DM

class pylluminator.dm.DM(samples: Samples, formula: str, reference_value: dict | None = None, custom_sheet: None | DataFrame = None, drop_na=False, apply_mask=True, probe_ids: None | list[str] = None, group_column: str | None = None, use_m_values: bool = True)

Bases: object

Methods

`__init__`(samples, formula[, ...])	Initalize the object by calling the compute_dmp function, which estimate Differentially Methylated Probes (DMPs) by fitting an Ordinary Least Square (OLS) linear regression model to each probe's methylation value (either M-values (default) or beta values), following the given formula.
`compute_dmp`(samples, formula[, ...])	Estimate Differentially Methylated Probes (DMPs) by fitting an Ordinary Least Square (OLS) linear regression model to each probe's methylation value (either M-values (default) or beta values), following the given formula.
`compute_dmr`([contrast, dist_cutoff, ...])	Find Differentially Methylated Regions (DMRs) based on euclidian distance between beta values
`get_top_dmp`([contrast, annotation_col, ...])	Get the top DMPs, ranked by the p-value of the given contrast.
`get_top_dmr`([contrast, chromosome_col, ...])	Get the top DMRs, ranked by the p-value of the given contrast.
`select_dmps`([effect_size_th, p_value_th, ...])	Select DMPs based on effect size and p-value thresholds.

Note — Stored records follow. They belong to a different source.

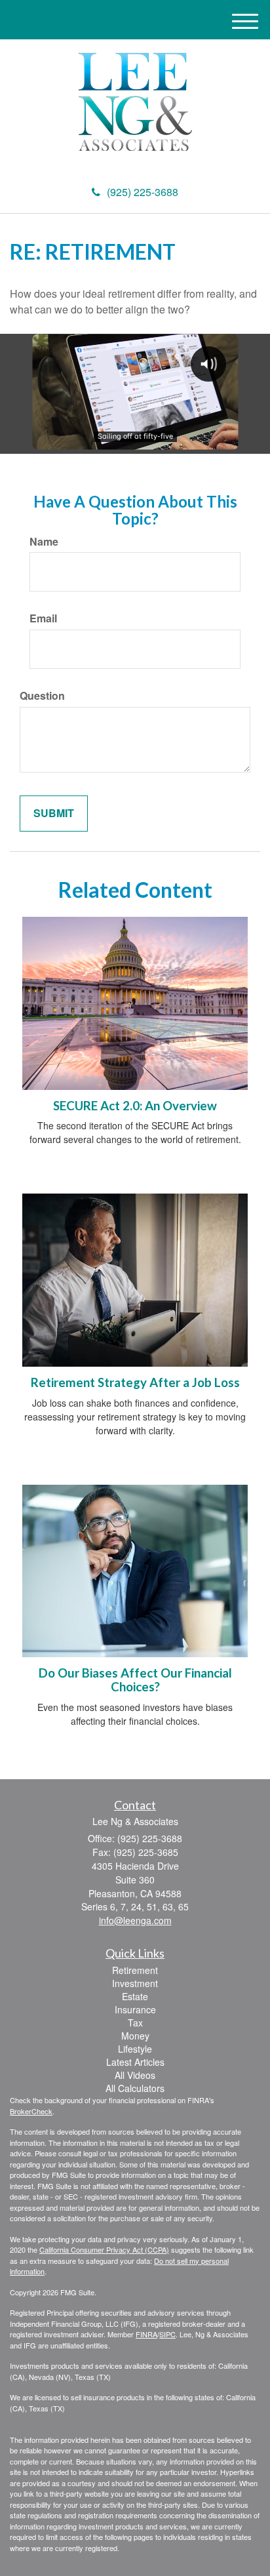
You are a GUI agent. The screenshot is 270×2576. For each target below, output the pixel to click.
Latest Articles (135, 2061)
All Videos (135, 2075)
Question (42, 696)
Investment (135, 1983)
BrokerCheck (31, 2111)
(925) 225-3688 (142, 191)
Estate (135, 1996)
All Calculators (135, 2088)
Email (43, 618)
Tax (135, 2022)
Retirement (135, 1970)
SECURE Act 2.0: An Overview (135, 1105)
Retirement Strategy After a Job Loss (135, 1382)
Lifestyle (135, 2048)
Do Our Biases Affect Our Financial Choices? (135, 1680)
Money (135, 2035)
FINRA (146, 2334)
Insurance (135, 2009)
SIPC (167, 2334)
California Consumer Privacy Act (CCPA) (104, 2249)
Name (43, 541)
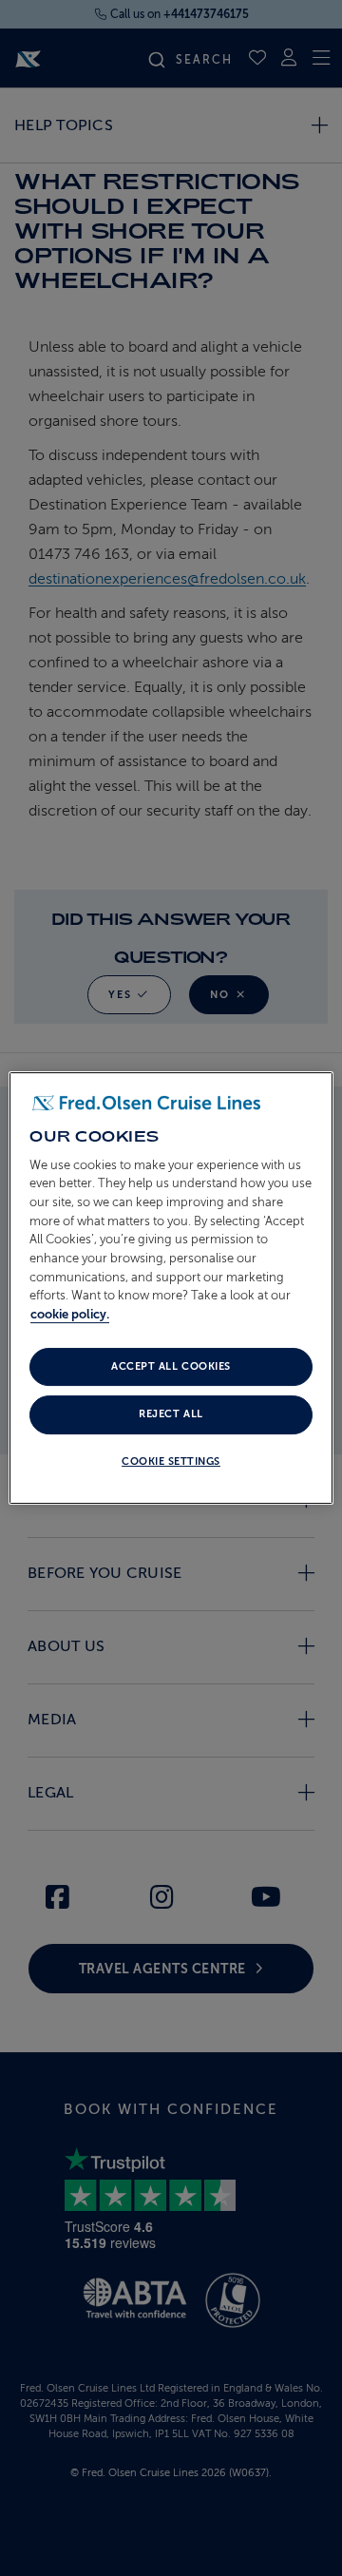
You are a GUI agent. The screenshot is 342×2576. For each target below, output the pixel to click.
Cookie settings (171, 1461)
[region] (171, 1288)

Methods and attributes detail

__init__(samples: Samples, formula: str, reference_value: dict | None = None, custom_sheet: None | DataFrame = None, drop_na=False, apply_mask=True, probe_ids: None | list[str] = None, group_column: str | None = None, use_m_values: bool = True)

Initalize the object by calling the compute_dmp function, which estimate Differentially Methylated Probes (DMPs) by fitting an Ordinary Least Square (OLS) linear regression model to each probe’s methylation value (either M-values (default) or beta values), following the given formula. The predictors used in the formula must be column names of the sample sheet. To account for random effects in the model (e.g. technical replicates, batch effect), set the group_column parameter to the column name of the sample sheet describing the random effect (e.g. “batch_id”). If this parameter is set, a Linear Mixed Model (LMM) will be used instead of the OLS model. The Benjamini-Hochberg procedure is used to adjust the p-values.

More info on design matrices and formulas:

Parameters:

samples (Samples) – samples to use
formula (str) – R-like formula used in the design matrix to describe the statistical model. e.g. ‘~age + sex’
reference_value (dict | None) – reference value for each predictor. Dictionary where keys are the predictor names, and values are their reference value. For example, {‘sex’: ‘female’} to set females as the refence. Default: None
custom_sheet (pandas.DataFrame) – a sample sheet to use. By default, use the samples’ sheet. Useful if you want to filter the samples to display
drop_na (bool) – drop probes that have NA values. Default: False
apply_mask (bool) – set to True to apply mask. Default: True
probe_ids (list[str] | None) – list of probe IDs to use. Useful to work on a subset for testing purposes. Default: None
group_column (str | None) – name of the column of the sample sheet that holds replicates information. If provided, a Mixed Model will be used to account for replicates instead of an Ordinary Least Square. Default: None
use_m_values (bool) – if True, fits the linear regression on M-values instead of beta values, so that fitted values are not constrained in the [0:1] range. Set to False to match SeSAMe. Recommended value: True. Default: True

Returns:

dataframe with probes as rows and p_vales and model estimates in columns, list of contrast levels

Return type:

pandas.DataFrame, list[str]

compute_dmp(samples: Samples, formula: str, reference_value: dict | None = None, custom_sheet: None | DataFrame = None, drop_na=False, apply_mask=True, probe_ids: None | list[str] = None, group_column: str | None = None, use_m_values: bool = True)

Estimate Differentially Methylated Probes (DMPs) by fitting an Ordinary Least Square (OLS) linear regression model to each probe’s methylation value (either M-values (default) or beta values), following the given formula. The predictors used in the formula must be column names of the sample sheet. To account for random effects in the model (e.g. technical replicates, batch effect), set the group_column parameter to the column name of the sample sheet describing the random effect (e.g. “batch_id”). If this parameter is set, a Linear Mixed Model (LMM) will be used instead of the OLS model. The Benjamini-Hochberg procedure is used to adjust the p-values.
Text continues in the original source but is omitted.